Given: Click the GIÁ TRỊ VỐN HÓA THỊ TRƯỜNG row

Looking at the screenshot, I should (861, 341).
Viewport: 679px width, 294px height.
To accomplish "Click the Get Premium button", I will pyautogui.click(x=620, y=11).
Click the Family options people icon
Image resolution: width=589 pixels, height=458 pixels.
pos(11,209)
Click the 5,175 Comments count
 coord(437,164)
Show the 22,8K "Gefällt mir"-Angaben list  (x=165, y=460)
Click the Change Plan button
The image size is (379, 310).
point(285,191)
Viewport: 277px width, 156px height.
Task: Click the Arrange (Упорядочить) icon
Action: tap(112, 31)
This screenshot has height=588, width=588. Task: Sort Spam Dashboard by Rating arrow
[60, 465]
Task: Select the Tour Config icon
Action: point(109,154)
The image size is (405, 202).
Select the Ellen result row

============

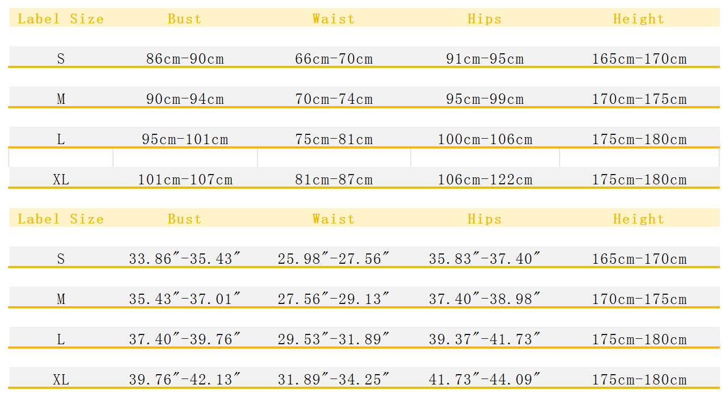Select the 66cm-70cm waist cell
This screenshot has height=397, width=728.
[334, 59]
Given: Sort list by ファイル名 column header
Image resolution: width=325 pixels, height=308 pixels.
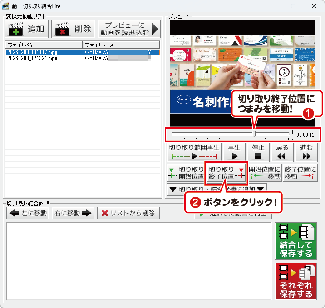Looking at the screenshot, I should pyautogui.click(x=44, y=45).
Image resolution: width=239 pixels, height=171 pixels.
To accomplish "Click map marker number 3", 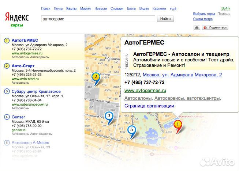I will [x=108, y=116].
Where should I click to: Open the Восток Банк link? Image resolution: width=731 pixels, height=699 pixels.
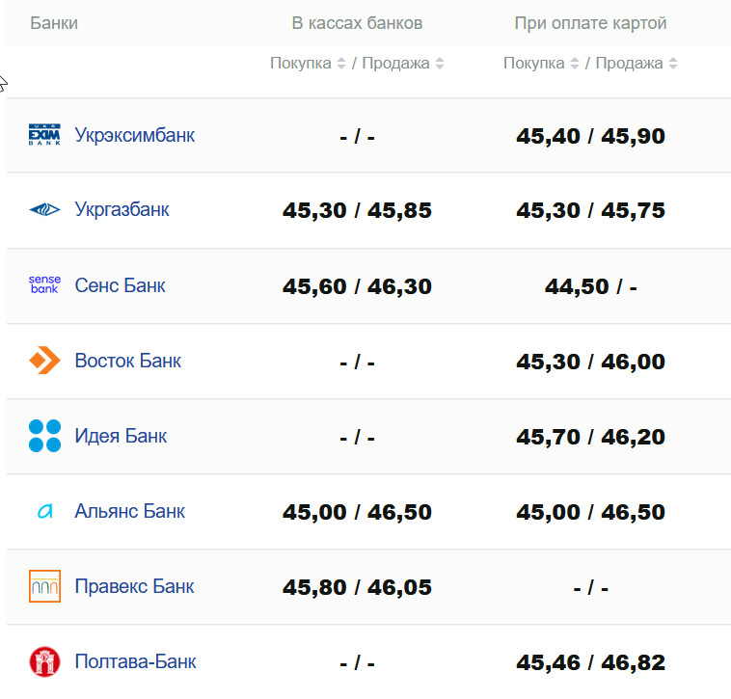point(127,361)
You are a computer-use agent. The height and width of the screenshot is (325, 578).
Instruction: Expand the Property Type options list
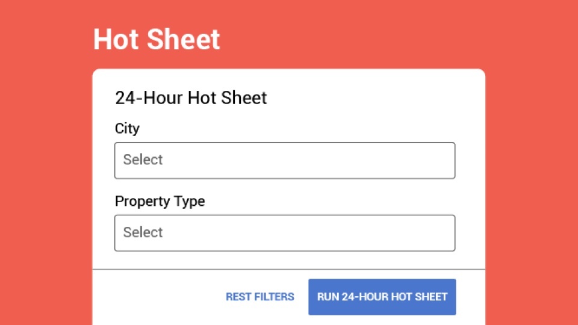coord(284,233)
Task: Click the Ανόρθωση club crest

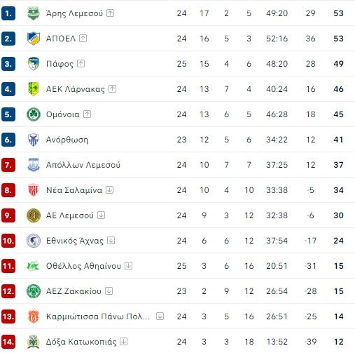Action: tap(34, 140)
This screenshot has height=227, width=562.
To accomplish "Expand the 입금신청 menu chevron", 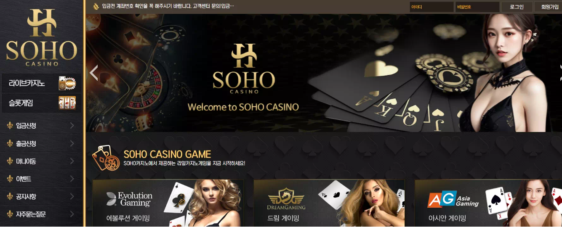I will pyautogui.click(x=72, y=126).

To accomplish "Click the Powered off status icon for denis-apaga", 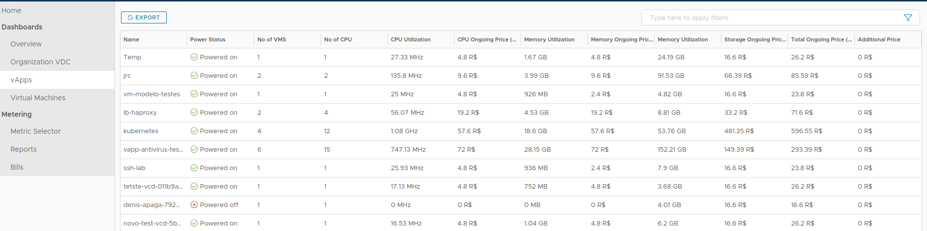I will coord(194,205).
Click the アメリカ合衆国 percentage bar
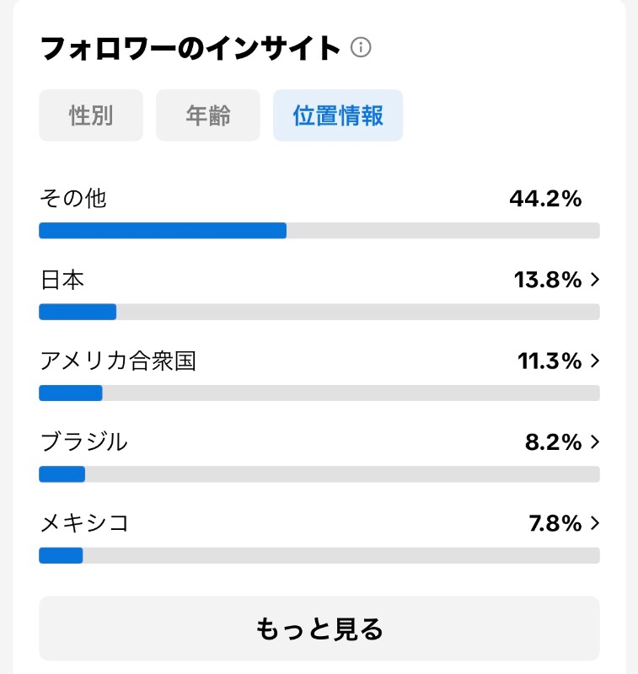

============

PROBLEM —
All lines in the data above from the one with "Given: Click the" through the one with "Select the Ellen result row" must be repeated exactly, and no others.

FINAL ANSWER —
Given: Click the GIÁ TRỊ VỐN HÓA THỊ TRƯỜNG row

Looking at the screenshot, I should (861, 341).
Viewport: 679px width, 294px height.
To accomplish "Click the Get Premium button", I will pyautogui.click(x=620, y=11).
Click the Family options people icon
Image resolution: width=589 pixels, height=458 pixels.
pos(11,209)
Click the 5,175 Comments count
 coord(437,164)
Show the 22,8K "Gefällt mir"-Angaben list  (x=165, y=460)
Click the Change Plan button
The image size is (379, 310).
point(285,191)
Viewport: 277px width, 156px height.
Task: Click the Arrange (Упорядочить) icon
Action: tap(112, 31)
This screenshot has height=588, width=588. Task: Sort Spam Dashboard by Rating arrow
[60, 465]
Task: Select the Tour Config icon
Action: point(109,154)
The image size is (405, 202).
Select the Ellen result row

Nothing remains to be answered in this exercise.